5. The method of claim 1, wherein said displaying comprises:
indicating a manner in which words contained in said aligned text
transcription of said plurality of vocal elements should be
emphasized, based at least in part on a manner in which said words
are emphasized in said original musical track.
6. The method of claim 1, further comprising: assessing a user's
performance of said plurality of vocal elements.
7. The method of claim 6, wherein said assessment comprises a
single metric providing an overall assessment of said user's
performance.
8. The method of claim 6, wherein said assessment comprises a
plurality of individual metrics relating to a plurality of
individual portions of said user's performance.
9. The method of claim 6, wherein said assessment is provided
following a completion of said user's performance.
10. The method of claim 6, wherein said assessment is provided in
real time during said user's performance.
11. The method of claim 6, wherein said assessment comprises:
identifying a known singer whose performance said user's
performance resembles, said identification being based at least in
part on cepstral information.
12. The method of claim 6, wherein said assessment is based on a
comparison of one or more parameters of said user's performance to
corresponding parameters of said original musical track.
13. The method of claim 12, wherein said one or more parameters
comprise at least one of: a timing, a duration pattern, a pitch, a
vocal clarity and a pronunciation.
14. The method of claim 1, wherein said original musical track is
obtained from a compact disc, a digital music file, or a video
recoding.
15. The method of claim 1, wherein said one or more corresponding
text transcriptions are manually input by a user.
16. The method of claim 1, wherein said one or more corresponding
text transcriptions are retrieved from a local or remote file.

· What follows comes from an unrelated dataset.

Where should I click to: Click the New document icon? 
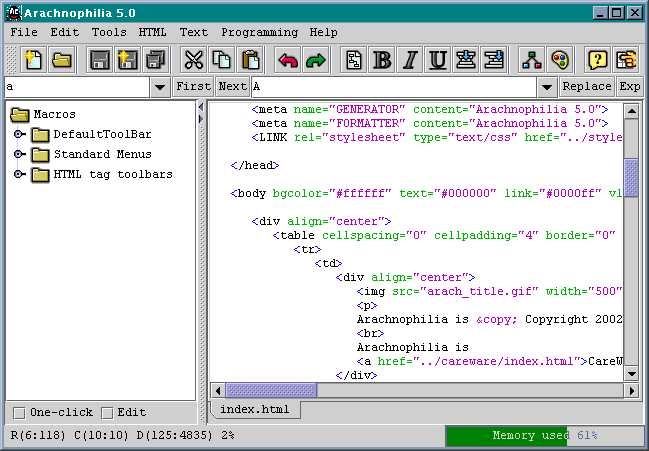[33, 60]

17. The method of claim 1, wherein said aligning comprises: cutting
one or more waveforms representing said vocal elements to span said
one or more corresponding text transcriptions; forcibly aligning
said one or more waveforms with said one or more corresponding text
transcriptions; and flexibly aligning said one or more waveforms
with said one or more corresponding text transcriptions using one
or more flexible alignment lattices.
18. A computer readable medium containing an executable program for
adapting an original musical track, the original musical track
comprising a first portion comprising a plurality of vocal elements
and a second portion comprising a plurality of non-vocal elements,
where the program performs the steps of: aligning said plurality of
vocal elements with one or more corresponding text transcriptions
of said plurality of vocal elements; and playing said plurality of
non-vocal elements and displaying an aligned text transcription of
said plurality of vocal elements in a substantially synchronous
manner.
19. The computer readable medium of claim 18, further comprising:
separating the original musical track into said first portion and
said second portion prior to said aligning.

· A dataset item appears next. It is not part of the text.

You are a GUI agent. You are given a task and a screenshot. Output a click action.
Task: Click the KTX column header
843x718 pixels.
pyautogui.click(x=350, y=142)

20. The computer readable of claim 19, wherein said aligning
further comprises: identifying non-vocal elements not separated
from said first portion of said original musical track; and adding
said identified non-vocal elements to said second portion of said
original musical track.
21. The computer readable of claim 18, wherein said displaying
comprises: indicating a time at which words contained in said
aligned text transcription of said plurality of vocal elements
should be uttered, based at least in part on a time at which said
words are uttered in said original musical track.

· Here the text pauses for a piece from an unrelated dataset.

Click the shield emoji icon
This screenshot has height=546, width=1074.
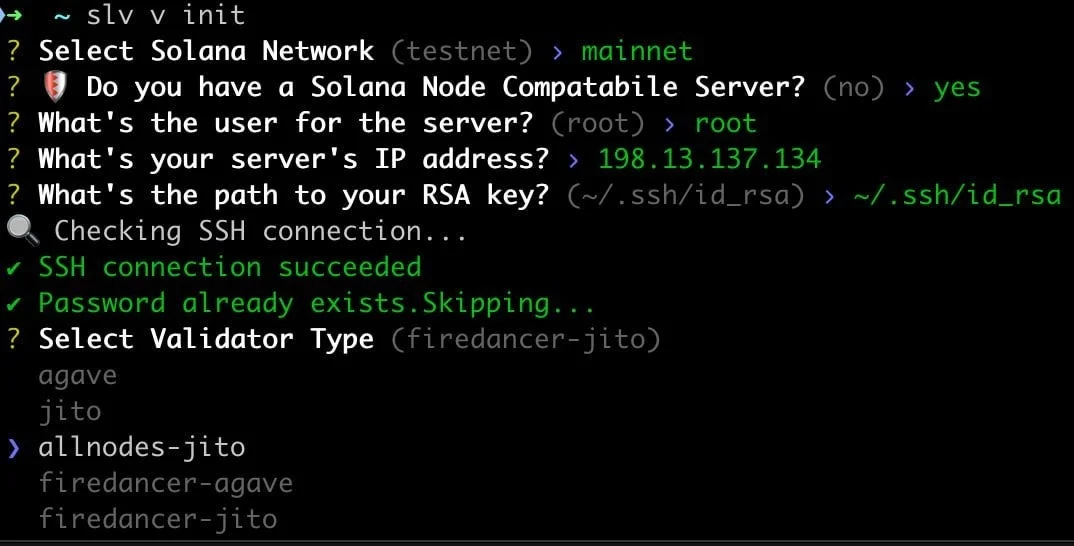click(x=54, y=88)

22. The computer readable of claim 18, wherein said displaying
comprises: indicating a manner in which words contained in said
aligned text transcription of said plurality of vocal elements
should be emphasized, based at least in part on a manner in which
said words are emphasized in said original musical track.
23. The computer readable of claim 18, further comprising:
assessing a user's performance of said plurality of vocal
elements.
24. The computer readable of claim 23, wherein said assessment
comprises a single metric providing an overall assessment of said
user's performance.
25. The computer readable of claim 23, wherein said assessment
comprises a plurality of individual metrics relating to a plurality
of individual portions of said user's performance.
26. The computer readable of claim 23, wherein said assessment is
provided following a completion of said user's performance.
27. The computer readable of claim 23, wherein said assessment is
provided in real time during said user's performance.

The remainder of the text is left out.